Jalan meninkung meninggalkan kampung. Lekuk terkutuk memisahkan diri dari dunia kota yang gemerlap di luar sana. "Kami adalah koloni yang menemukan kedinamisan hidup di tempat ini, maka kami akan melakoninya hingga badan menua hingga anak anak kami kelak mendewasa untuk memberi warna lain dalam segala hari yang berganti," Demikian kata seorang petani menegaskan karakteristik masyarakat pekebun di tempat ini.


Semangat dan pengorbanan serta waktu yang panjang dilalui, kadang kala sering berbanding terbalik dengan hasil. Alam yang subur, meski medan-medannya sulit, semangat dan keberanian mendaki serta bertahan di ladang ladang kopi bukan jaminan sebuah kemakmuran. Hidup sulit selalu saja tak serta merta bisa disingkirkan. Sebab hingga hari ini, dan sejak tulisan ini diluncurkan sebagai bagian atas sebuah keprihatinan, para pekebun kopi tetap saja hidup yang masih jauh dari kata cukup, apalagi layak, apalagi sejahtera.

Hasil panen kopi yang sejatinya hanya dapat dipetik setahun sekali, hanya segelitir kecil saja bisa memenuhi kebutuhan, bahkan yang umum terjadi di wilayah ini adalah 'datang musim maka datang pula penagih hutang, sehingga habis musim maka habis pula hasil yang ditambang.' Akibatnya, paceklik menjadi sebuah harga mati yang mesti dituntun sepanjang tahun bahkan bertahun tahun. Tetapi anehnya, masyarakat di sini tetap tersenyum bahagia. Bahkan tak pernah ada satu pun yang memperlihatkan sikap putus asa. "Hari ini kami berjuang, esok kami tetap dalam sebuah perjuangan, dan kami bahagia atas segala proses yang sulit ini!" Demikian semangat mereka berapi-api.

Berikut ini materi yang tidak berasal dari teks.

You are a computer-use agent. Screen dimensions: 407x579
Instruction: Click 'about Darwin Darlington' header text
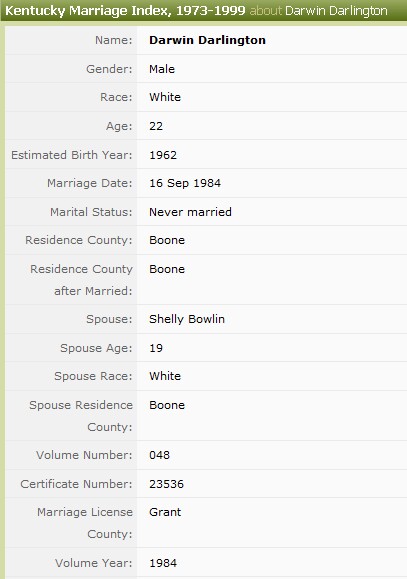click(x=319, y=11)
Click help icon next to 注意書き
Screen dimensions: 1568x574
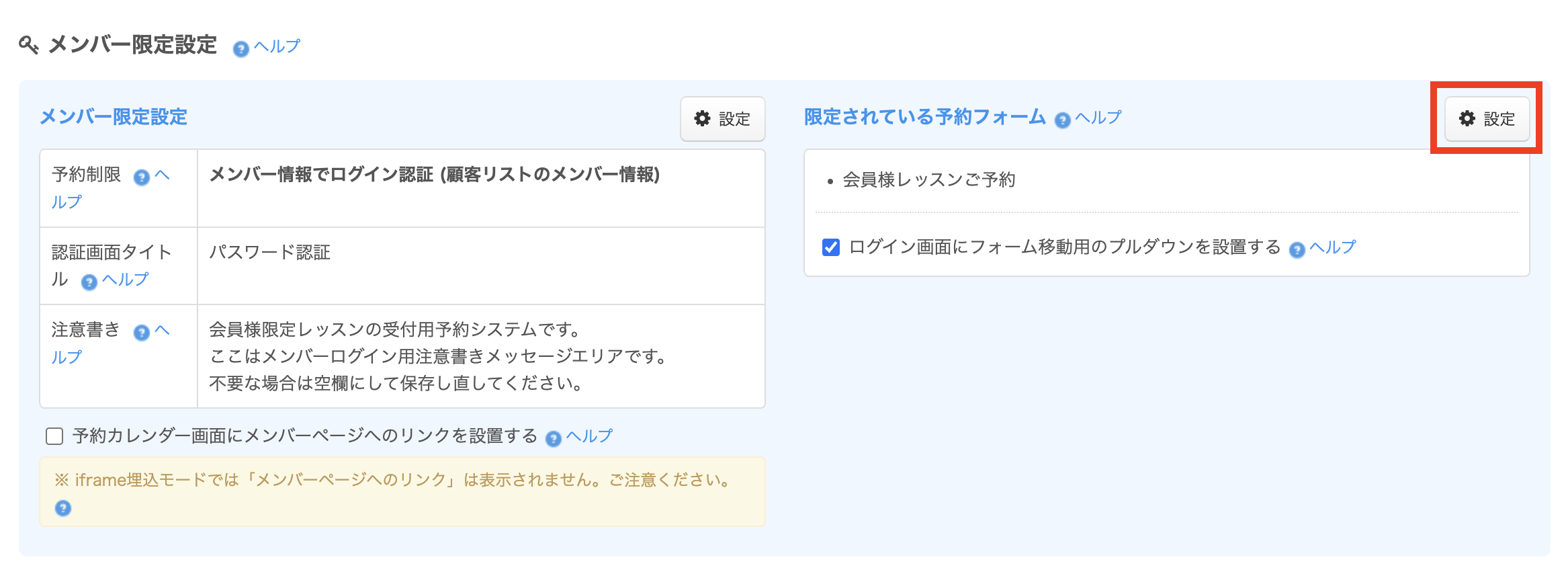(x=141, y=333)
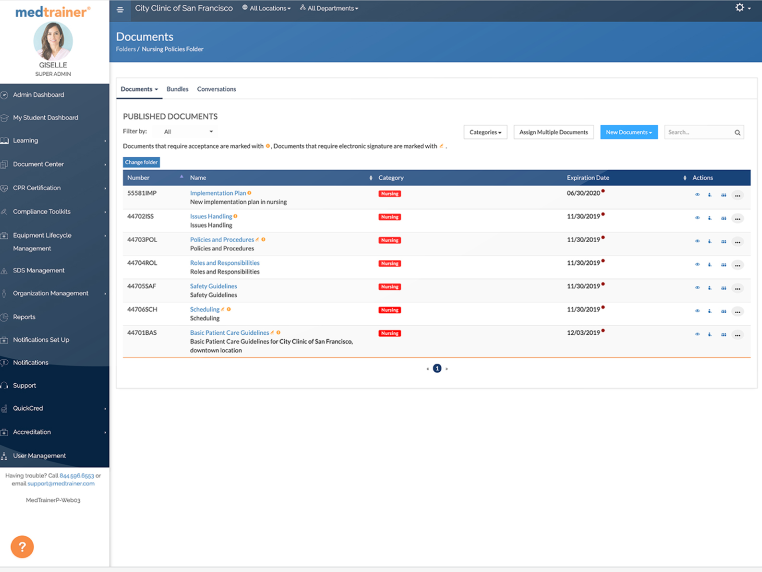View Implementation Plan using the eye icon
The image size is (762, 572).
697,195
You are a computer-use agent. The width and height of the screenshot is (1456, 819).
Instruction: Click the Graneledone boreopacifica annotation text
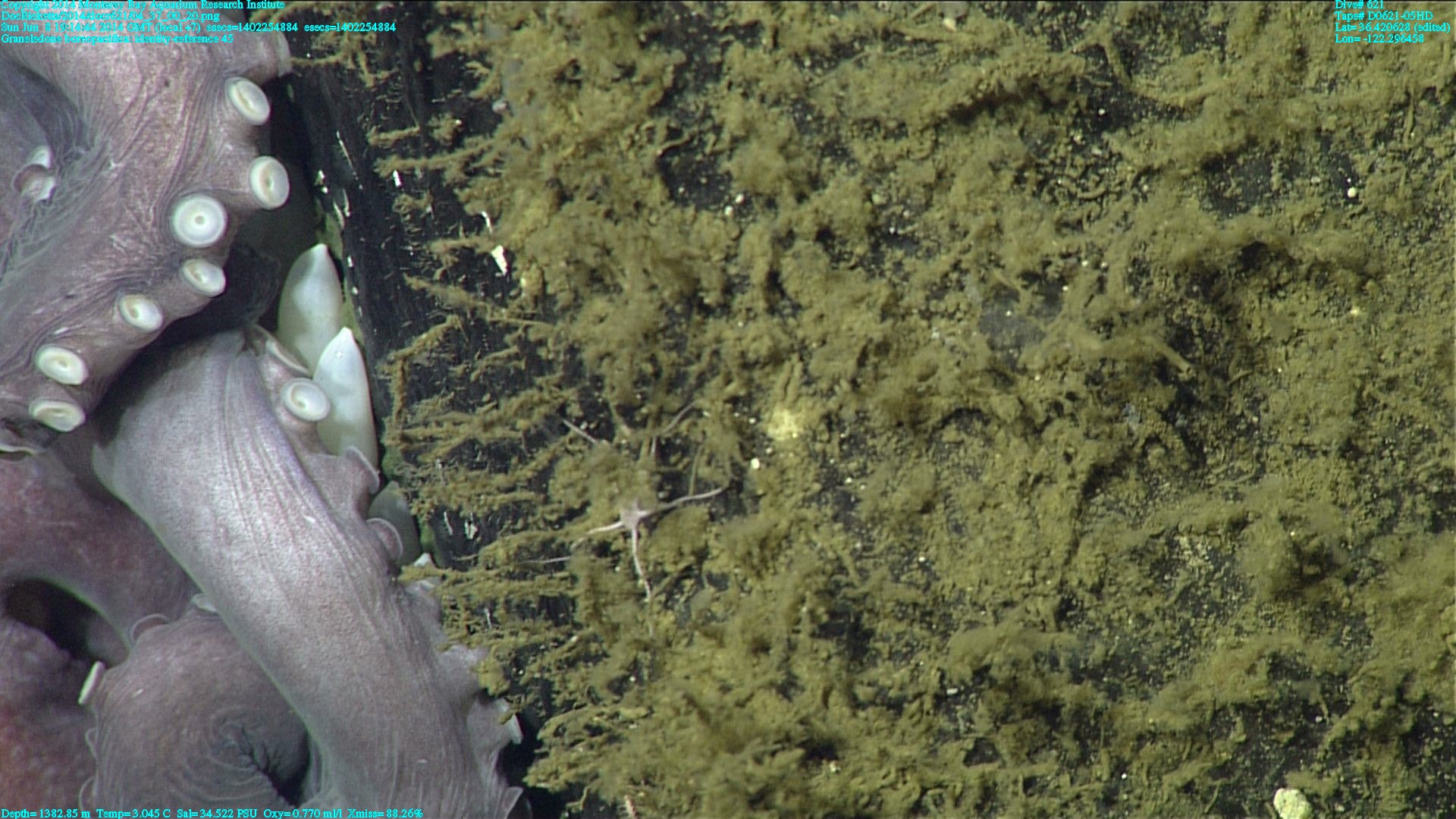click(x=117, y=38)
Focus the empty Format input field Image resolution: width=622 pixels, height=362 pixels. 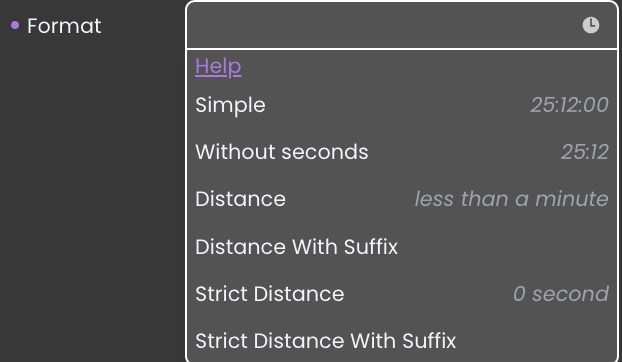tap(383, 25)
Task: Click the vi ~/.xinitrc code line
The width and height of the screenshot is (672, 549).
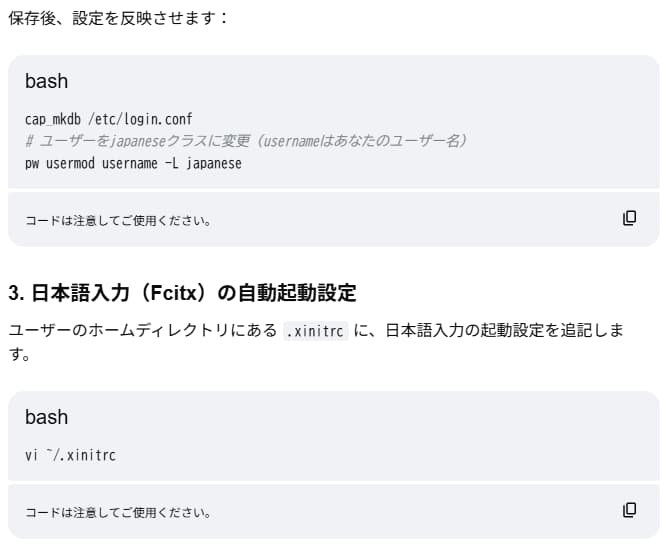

Salah seorang jurnalis Simalaba (Riduan Hamsyah) pernah 2 tahun tinggal di Kampung Talang Kapuk, Desa Sinar Luas, Kec. Kebun Tebu-Lampung Barat. Merasakan kedinamisan hidup para petani di sini, melakukan riset-riset kecil untuk membuat sebuah dokumen tercatat yang kelak akan dirilis menjadi sebuah buku. Menurut pengamatan yang kami lakukan, koloni masyarakat yang hidup di wilayah ini, atau berbagai wilayah Lampung Barat pada umumnya adalah manusia manusia yang hebat serta bermental baja. Perjuangan untuk meraih kehidupan yang unik tersaji di sini. Koloni manusia yang bahagia dan tak pernah mengeluh. Ya, mereka adalah para pekebun kopi, para pejuang hasil hasil alam yang telah memiliki andil banyak untuk mengurangi tingkat pengangguran di republik ini. Pemerintah mungkin tidak menyadari hal tersebut. Betapa di sudut. Di sebuah sisi lain tanah ini ada sekelompok orang yang setia mempertahankan jati diri, karakter tangguh yang jauh dari kesan mengeluh. Sayangnya, dan hebatnya, ratusan hektar tanah yang mereka pergunakan untuk menanam adalah 100% hutan kawasan atau hutan lindung yang tak sepenuhnya dapat mereka miliki. Tetapi mereka ikut serta menjaga hutan ini dan tetap menjaga pohon pohon bahkan menanam aneka pohon di antara pohon kopi yang mereka harapkan bisa mensejahterakan keturunan.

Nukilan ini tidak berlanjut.